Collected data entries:
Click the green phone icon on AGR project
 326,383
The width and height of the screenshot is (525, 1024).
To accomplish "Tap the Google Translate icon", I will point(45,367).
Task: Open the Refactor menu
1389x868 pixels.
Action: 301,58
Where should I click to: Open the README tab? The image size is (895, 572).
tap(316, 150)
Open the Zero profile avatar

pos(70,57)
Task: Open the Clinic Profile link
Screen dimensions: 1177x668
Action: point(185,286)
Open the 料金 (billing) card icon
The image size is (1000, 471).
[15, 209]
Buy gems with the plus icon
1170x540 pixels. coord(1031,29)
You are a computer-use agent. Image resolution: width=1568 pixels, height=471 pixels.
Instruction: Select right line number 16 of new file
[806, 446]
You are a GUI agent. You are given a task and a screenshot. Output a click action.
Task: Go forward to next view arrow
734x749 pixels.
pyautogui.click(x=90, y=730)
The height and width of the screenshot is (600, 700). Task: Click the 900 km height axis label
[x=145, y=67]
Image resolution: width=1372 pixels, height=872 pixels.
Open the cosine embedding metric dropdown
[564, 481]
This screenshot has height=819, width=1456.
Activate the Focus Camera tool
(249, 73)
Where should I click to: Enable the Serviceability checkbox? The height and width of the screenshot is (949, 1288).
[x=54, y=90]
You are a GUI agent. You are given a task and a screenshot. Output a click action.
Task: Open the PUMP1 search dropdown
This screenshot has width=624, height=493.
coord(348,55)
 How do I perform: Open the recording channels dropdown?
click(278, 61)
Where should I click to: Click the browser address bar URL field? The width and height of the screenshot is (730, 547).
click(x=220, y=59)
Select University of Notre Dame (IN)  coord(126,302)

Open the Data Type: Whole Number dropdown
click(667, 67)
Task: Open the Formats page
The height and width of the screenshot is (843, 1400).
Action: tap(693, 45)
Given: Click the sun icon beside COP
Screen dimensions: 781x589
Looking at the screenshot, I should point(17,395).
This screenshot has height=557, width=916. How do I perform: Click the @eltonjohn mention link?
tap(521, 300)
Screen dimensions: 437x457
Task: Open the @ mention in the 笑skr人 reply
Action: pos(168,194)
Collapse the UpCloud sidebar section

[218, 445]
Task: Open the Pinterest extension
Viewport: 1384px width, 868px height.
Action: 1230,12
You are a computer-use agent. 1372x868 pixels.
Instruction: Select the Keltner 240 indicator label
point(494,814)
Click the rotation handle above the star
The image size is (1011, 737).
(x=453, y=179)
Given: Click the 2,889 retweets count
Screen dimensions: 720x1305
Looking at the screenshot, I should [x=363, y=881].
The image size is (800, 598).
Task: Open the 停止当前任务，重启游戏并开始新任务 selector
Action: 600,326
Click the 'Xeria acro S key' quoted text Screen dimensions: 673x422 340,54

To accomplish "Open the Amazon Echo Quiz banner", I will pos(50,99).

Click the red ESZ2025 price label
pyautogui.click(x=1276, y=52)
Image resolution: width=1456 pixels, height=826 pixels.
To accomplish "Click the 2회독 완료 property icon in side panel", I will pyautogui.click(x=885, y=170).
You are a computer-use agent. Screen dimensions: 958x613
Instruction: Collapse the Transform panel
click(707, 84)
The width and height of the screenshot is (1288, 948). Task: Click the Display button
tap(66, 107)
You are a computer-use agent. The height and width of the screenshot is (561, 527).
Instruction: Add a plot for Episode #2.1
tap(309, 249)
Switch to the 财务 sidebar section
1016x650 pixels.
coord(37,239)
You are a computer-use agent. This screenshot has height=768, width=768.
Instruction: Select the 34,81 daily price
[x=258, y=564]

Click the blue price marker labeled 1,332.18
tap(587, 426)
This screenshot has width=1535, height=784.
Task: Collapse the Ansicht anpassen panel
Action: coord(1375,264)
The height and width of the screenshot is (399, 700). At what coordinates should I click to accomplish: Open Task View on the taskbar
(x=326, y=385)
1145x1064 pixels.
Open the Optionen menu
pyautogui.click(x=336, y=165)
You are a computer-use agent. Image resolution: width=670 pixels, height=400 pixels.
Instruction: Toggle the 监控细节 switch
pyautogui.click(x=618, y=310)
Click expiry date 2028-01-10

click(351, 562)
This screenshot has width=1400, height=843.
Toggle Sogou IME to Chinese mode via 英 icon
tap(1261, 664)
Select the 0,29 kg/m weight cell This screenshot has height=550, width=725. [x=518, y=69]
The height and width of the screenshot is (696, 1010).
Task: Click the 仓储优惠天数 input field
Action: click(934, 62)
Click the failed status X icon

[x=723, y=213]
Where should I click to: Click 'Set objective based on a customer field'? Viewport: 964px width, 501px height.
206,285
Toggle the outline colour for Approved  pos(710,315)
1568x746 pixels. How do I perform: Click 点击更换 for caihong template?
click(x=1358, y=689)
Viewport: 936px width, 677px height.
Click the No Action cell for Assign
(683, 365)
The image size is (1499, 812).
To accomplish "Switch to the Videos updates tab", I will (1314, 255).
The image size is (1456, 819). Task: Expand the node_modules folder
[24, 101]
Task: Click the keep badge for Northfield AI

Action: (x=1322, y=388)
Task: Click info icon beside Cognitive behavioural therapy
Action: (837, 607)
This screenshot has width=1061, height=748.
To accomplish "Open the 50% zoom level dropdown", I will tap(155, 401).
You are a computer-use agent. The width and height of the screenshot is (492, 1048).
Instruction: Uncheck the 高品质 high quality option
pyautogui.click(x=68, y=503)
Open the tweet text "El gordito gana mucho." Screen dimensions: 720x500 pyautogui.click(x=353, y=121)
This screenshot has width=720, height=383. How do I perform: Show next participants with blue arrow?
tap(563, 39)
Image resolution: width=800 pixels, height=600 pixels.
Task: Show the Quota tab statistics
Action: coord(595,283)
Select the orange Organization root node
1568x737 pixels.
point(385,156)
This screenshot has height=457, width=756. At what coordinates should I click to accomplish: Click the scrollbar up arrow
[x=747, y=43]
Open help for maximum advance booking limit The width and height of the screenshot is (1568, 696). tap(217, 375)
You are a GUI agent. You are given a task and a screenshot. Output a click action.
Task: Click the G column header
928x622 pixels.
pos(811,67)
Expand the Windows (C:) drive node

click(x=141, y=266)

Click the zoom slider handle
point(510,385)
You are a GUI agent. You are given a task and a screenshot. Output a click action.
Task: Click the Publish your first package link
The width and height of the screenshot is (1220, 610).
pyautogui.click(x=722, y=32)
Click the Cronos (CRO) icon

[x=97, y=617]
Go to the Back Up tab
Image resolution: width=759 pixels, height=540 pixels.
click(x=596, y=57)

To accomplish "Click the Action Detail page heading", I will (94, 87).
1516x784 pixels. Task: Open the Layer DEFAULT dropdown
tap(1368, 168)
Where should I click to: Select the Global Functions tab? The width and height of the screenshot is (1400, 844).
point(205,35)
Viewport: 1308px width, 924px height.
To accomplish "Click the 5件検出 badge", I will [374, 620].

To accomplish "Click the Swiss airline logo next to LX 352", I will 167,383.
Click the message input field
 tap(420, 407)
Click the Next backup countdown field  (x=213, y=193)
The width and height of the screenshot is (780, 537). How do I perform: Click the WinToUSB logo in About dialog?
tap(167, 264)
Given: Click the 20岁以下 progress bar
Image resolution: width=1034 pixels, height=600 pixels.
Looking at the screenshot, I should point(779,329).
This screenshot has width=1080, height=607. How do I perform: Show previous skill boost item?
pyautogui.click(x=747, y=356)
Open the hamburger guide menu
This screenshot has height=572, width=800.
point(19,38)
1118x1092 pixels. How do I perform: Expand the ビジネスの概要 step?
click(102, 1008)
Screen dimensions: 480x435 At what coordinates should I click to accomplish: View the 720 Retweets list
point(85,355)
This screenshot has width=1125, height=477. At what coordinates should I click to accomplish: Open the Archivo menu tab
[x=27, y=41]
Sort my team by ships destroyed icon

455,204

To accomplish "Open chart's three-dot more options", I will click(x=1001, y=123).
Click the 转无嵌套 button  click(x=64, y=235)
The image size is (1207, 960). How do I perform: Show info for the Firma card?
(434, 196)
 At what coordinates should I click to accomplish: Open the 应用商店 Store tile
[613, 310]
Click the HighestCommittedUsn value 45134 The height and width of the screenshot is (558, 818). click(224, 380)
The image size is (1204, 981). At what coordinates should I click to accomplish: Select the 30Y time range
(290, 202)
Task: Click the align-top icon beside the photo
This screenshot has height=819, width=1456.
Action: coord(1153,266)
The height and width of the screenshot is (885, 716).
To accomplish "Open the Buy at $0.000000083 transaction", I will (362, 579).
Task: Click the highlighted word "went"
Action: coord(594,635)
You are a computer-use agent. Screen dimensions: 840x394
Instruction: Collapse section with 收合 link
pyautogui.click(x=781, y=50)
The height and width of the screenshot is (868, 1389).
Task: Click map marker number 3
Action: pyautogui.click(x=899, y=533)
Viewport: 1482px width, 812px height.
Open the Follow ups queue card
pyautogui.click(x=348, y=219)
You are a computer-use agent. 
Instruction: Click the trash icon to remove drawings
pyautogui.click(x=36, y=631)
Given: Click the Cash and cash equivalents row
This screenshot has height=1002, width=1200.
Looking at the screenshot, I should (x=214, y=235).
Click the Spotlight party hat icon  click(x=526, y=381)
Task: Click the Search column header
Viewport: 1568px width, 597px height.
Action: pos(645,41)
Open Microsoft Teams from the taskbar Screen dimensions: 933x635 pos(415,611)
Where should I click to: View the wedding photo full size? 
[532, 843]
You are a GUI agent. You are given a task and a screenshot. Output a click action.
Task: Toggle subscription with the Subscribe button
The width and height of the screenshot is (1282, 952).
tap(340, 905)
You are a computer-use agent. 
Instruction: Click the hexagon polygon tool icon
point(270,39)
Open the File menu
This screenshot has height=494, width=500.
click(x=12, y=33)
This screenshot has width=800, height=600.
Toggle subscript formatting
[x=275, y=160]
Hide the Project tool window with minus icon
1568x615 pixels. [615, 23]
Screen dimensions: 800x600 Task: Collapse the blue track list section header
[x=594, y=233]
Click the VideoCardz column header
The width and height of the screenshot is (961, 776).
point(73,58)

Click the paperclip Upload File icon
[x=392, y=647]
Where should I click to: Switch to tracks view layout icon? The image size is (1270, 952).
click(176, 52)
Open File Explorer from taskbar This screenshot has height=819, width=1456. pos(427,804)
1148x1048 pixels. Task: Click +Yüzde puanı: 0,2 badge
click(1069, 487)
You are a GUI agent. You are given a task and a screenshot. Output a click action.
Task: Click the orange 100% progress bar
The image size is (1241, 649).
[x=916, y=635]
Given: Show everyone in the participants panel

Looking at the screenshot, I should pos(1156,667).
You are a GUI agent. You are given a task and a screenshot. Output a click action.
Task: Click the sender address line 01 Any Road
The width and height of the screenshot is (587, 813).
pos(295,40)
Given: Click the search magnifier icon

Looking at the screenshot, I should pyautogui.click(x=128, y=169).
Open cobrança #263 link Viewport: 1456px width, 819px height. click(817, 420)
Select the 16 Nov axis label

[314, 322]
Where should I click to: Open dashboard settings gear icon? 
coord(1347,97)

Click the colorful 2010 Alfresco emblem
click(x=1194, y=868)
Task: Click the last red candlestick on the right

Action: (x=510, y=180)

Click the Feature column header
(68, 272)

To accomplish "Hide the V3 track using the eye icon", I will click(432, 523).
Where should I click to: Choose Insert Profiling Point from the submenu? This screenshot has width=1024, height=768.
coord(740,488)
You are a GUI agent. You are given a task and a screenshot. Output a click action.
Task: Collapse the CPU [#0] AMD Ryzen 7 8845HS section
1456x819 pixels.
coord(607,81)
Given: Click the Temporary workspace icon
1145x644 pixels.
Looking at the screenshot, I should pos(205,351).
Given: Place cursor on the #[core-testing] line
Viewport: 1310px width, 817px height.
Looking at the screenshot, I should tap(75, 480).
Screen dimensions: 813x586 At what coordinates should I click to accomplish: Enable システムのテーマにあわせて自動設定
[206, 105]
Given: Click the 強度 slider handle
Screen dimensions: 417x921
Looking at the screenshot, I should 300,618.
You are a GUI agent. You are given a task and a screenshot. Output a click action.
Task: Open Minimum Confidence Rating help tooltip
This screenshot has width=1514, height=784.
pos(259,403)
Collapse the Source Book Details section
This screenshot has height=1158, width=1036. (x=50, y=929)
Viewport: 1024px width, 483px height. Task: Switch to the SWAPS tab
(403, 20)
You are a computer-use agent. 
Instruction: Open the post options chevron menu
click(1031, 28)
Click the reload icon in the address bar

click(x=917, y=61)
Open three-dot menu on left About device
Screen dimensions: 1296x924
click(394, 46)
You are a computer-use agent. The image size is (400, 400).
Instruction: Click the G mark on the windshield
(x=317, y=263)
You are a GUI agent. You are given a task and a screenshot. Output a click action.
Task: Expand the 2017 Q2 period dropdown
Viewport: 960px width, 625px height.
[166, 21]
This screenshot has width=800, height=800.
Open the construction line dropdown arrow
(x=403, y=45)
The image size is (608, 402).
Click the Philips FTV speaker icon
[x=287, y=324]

**TASK PROMPT:**
Could you copy out, unchanged, the lines of the records above that begin with the line containing "Where should I click to: Open dashboard" and end with the line containing "Looking at the screenshot, I should tap(75, 480).", both of those lines included?

**REPLY TO THE EXERCISE:**
Where should I click to: Open dashboard settings gear icon? 
coord(1347,97)

Click the colorful 2010 Alfresco emblem
click(x=1194, y=868)
Task: Click the last red candlestick on the right

Action: (x=510, y=180)

Click the Feature column header
(68, 272)

To accomplish "Hide the V3 track using the eye icon", I will click(432, 523).
Where should I click to: Choose Insert Profiling Point from the submenu? This screenshot has width=1024, height=768.
coord(740,488)
You are a GUI agent. You are given a task and a screenshot. Output a click action.
Task: Collapse the CPU [#0] AMD Ryzen 7 8845HS section
1456x819 pixels.
coord(607,81)
Given: Click the Temporary workspace icon
1145x644 pixels.
Looking at the screenshot, I should pos(205,351).
Given: Place cursor on the #[core-testing] line
Viewport: 1310px width, 817px height.
Looking at the screenshot, I should tap(75, 480).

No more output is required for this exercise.